Home > Le Quotidien des Arts > Passage à vide pour l’Art Déco ?

Marché

Passage à vide pour l'Art Déco ?

Après un début d'année euphorique, le secteur subit de plein fouet les effets du 11 septembre.


Paul Dupré-Lafon,
Bureau à sous-main encastré
parchemin, cuir rouge, chêne et
placage de palissandre. H: 74 cm
(5,9 millions FF, Etude Tajan, 21 mai).
Plus que toute autre, l'année 2001 s’est scindée en deux saisons. Dans le domaine des arts décoratifs du 20e siècle, l’année a débuté sous de bons auspices. « De janvier à juillet, tout s’est remarquablement bien passé », se rappelle Jean-Marcel Camard. « Il régnait une certaine euphorie, les proportions de lots vendus ont atteint 80% à 90% et les prix ont beaucoup augmenté. L’un des symboles de cette tendance a été le phénomène Dupré-Lafon ». La prédominance de l’ébéniste dans les bilans chiffrés de la spécialité vient étayer cette analyse, à l’image des deux adjudications réalisées le 21 mai par l’étude Tajan : 5,9 millions FF pour un bureau à plateau rectangulaire gainé de parchemin et 3,8 millions pour un bureau à caissons latéraux suspendus gainé de cuir rouge.


Charlotte Perriand,
Buffet à deux portes
coulissantes plastifiées

(2,3 millions FF, Etude
Cornette de Saint Cyr, 21 octobre)
Mais depuis les évènements de septembre, tout a basculé car les Etats-Unis sont l’un des principaux débouchés du secteur. Les ventes se sont trouvées privées d’une clientèle internationale auparavant active tandis que les professionnels, encore chargés de la marchandise acquise durant la première moitié de l’année, étaient moins enclins à acheter. Au lendemain de la vente Tajan du 20 novembre, Felix Marcilhac nous déclarait : « On a vraiment pu constater un essoufflement du négoce parisien (…). Dans le contexte actuel, la contrepartie des marchands était assez faible ». On a ainsi vu le cabinet Camard annuler une vente prévue pour le 15 octobre et de nombreux Dupré-Lafon rester invendus lors des dernières ventes de l’étude Tajan. Malgré les enchères millionnaires d’un grand bar d’appartement ou d’une table basse au plateau en bois de bout, « on a un peu pris le bouillon », conclut Jean-Pierre Camard.

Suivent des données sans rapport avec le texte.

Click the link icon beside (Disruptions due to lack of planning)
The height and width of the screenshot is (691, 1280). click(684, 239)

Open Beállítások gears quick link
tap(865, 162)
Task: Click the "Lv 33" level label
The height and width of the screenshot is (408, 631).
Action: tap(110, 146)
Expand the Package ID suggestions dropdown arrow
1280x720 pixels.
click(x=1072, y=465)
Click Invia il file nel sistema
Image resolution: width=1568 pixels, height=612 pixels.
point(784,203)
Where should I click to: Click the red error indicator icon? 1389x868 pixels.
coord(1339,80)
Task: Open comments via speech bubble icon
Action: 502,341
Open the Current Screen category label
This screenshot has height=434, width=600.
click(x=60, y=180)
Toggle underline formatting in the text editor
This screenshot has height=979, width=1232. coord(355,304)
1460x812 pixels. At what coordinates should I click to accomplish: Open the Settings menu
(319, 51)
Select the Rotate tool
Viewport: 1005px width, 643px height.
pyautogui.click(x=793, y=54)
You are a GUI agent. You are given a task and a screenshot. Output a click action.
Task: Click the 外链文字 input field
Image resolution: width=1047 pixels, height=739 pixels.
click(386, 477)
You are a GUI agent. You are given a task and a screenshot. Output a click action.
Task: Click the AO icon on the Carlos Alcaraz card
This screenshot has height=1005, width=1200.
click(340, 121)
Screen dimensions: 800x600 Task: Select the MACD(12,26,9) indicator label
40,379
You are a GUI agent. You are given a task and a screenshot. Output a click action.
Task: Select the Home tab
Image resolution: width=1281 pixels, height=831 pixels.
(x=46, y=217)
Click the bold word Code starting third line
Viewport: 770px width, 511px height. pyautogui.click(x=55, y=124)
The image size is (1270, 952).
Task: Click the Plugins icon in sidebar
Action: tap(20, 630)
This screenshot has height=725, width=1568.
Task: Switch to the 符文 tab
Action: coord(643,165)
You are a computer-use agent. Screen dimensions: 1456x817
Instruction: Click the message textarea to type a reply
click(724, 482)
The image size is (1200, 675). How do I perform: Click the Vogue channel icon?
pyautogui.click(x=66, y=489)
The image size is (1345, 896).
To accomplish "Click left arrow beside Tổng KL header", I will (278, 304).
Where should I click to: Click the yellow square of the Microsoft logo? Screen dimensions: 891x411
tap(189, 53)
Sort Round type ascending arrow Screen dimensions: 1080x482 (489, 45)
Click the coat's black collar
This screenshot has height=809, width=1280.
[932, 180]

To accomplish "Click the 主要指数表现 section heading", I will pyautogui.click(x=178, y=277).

Cet état de fait ne semble pourtant pas effrayer les experts qui espèrent un assainissement et une réorientation du marché. « Dans notre milieu, les crises sont cycliques et leurs symptômes bien connus », reprend Jean-Pierre Camard. « Là, les prix montent sans qu’il y ait de réelle spéculation. Le marché ne tolère pas les écarts ou les surpaiements. Il est stable, sain et difficile à manipuler ». Si le marché arrive peut-être à satieté pour les années 40, les années 50 prennent leur envol. Sur la lancée de l’année dernière, les ventes « Design 1950-2000 » de l’étude Cornette de Saint-Cyr multiplient les records. Le luminaire Totem de Serge Mouille (176 000 FF) et le buffet exécuté par André Chetaille pour Charlotte Perriand (2,3 millions FF) en constituent de beaux exemples.